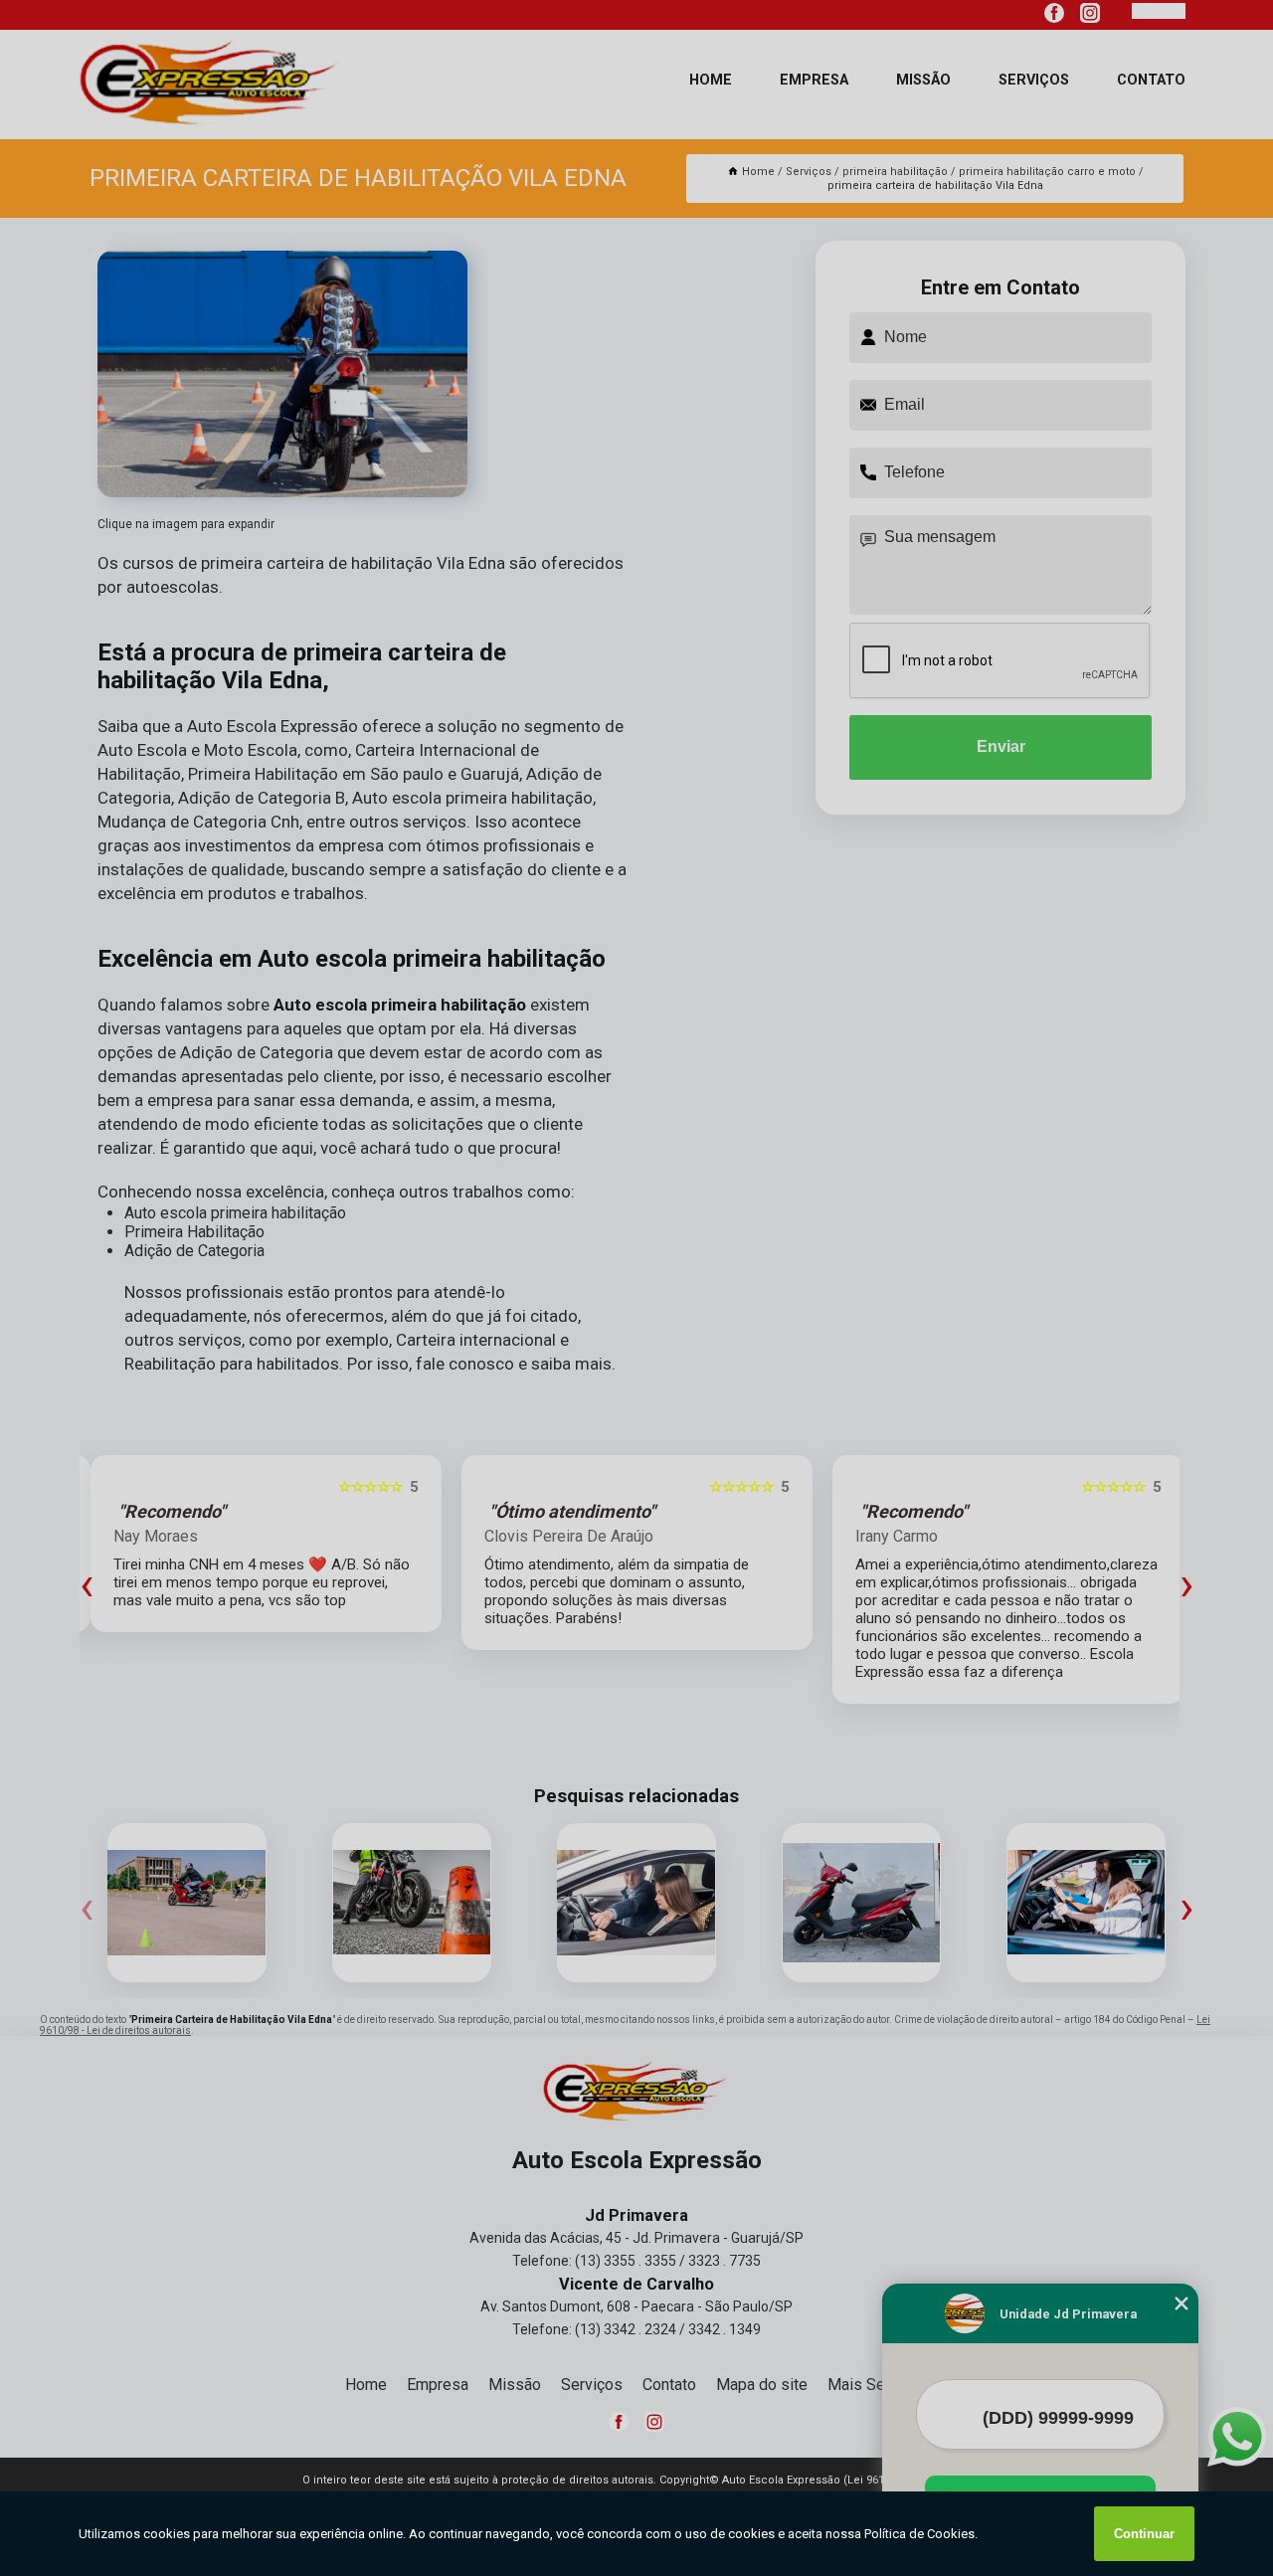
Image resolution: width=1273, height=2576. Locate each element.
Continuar (1144, 2533)
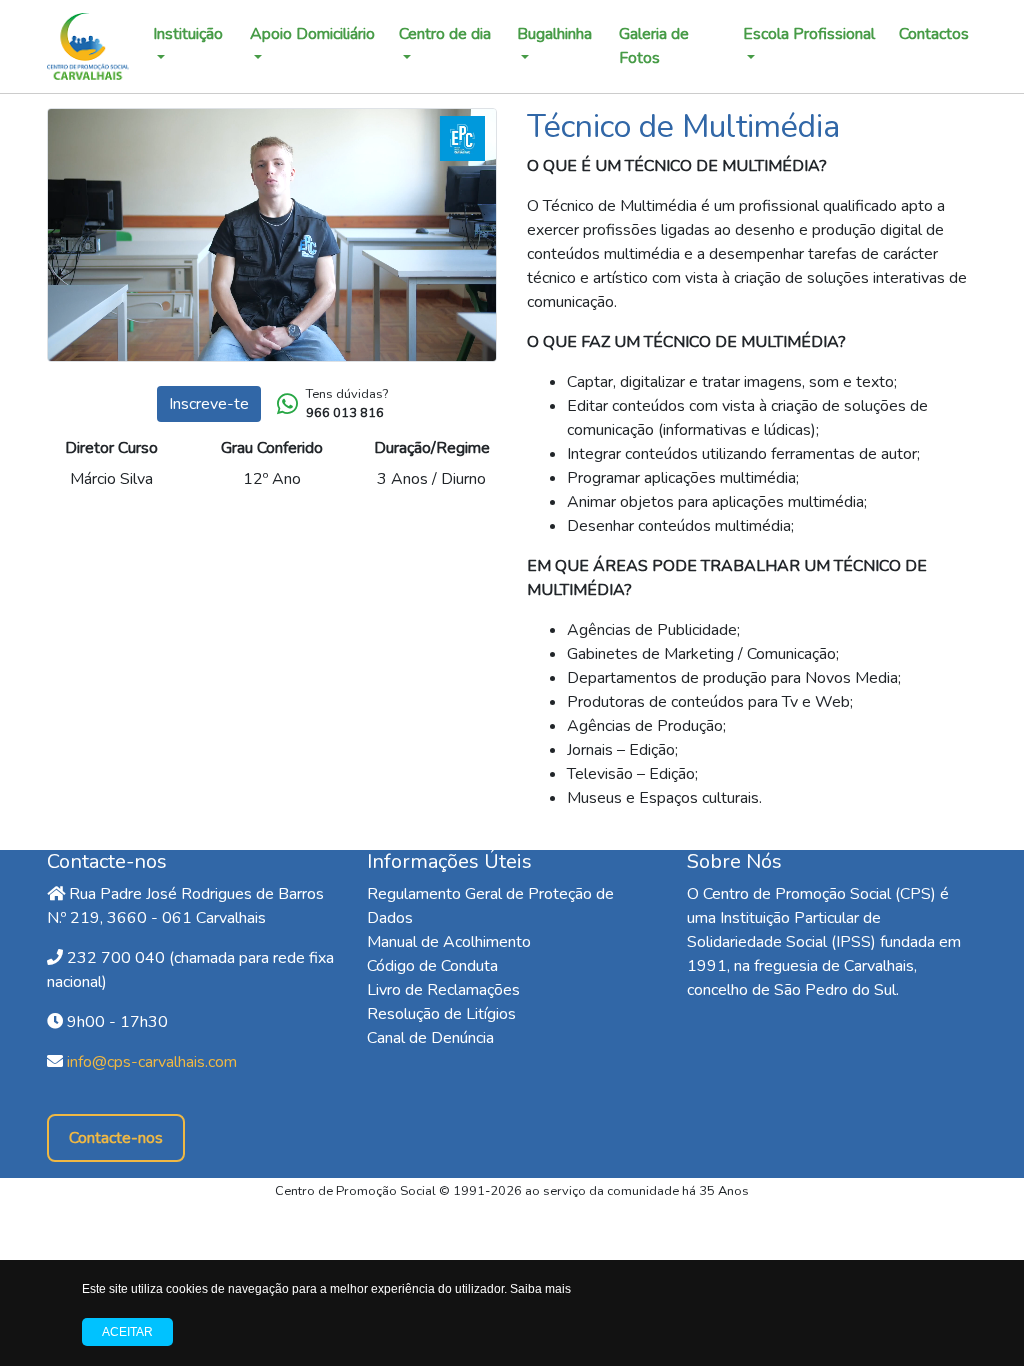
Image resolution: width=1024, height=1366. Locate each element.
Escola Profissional (809, 34)
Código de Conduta (432, 966)
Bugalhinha (554, 34)
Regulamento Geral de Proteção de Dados (490, 906)
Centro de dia (445, 34)
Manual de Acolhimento (449, 942)
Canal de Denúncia (430, 1038)
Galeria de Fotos (654, 46)
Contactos (934, 34)
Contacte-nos (116, 1138)
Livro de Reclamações (443, 990)
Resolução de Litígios (441, 1014)
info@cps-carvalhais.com (152, 1062)
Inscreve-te (209, 404)
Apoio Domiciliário (312, 34)
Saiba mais (540, 1289)
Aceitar (127, 1332)
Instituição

• [PROBLEM STATEMENT] Omit the pictures, then print the rest of the listing above exactly.

• [TASK ANSWER]
Image resolution: width=1273, height=2576. Locate each element.
Continuar (1144, 2533)
Image resolution: width=1024, height=1366. Locate each element.
Escola Profissional (809, 34)
Código de Conduta (432, 966)
Bugalhinha (554, 34)
Regulamento Geral de Proteção de Dados (490, 906)
Centro de dia (445, 34)
Manual de Acolhimento (449, 942)
Canal de Denúncia (430, 1038)
Galeria de Fotos (654, 46)
Contactos (934, 34)
Contacte-nos (116, 1138)
Livro de Reclamações (443, 990)
Resolução de Litígios (441, 1014)
info@cps-carvalhais.com (152, 1062)
Inscreve-te (209, 404)
Apoio Domiciliário (312, 34)
Saiba mais (540, 1289)
Aceitar (127, 1332)
Instituição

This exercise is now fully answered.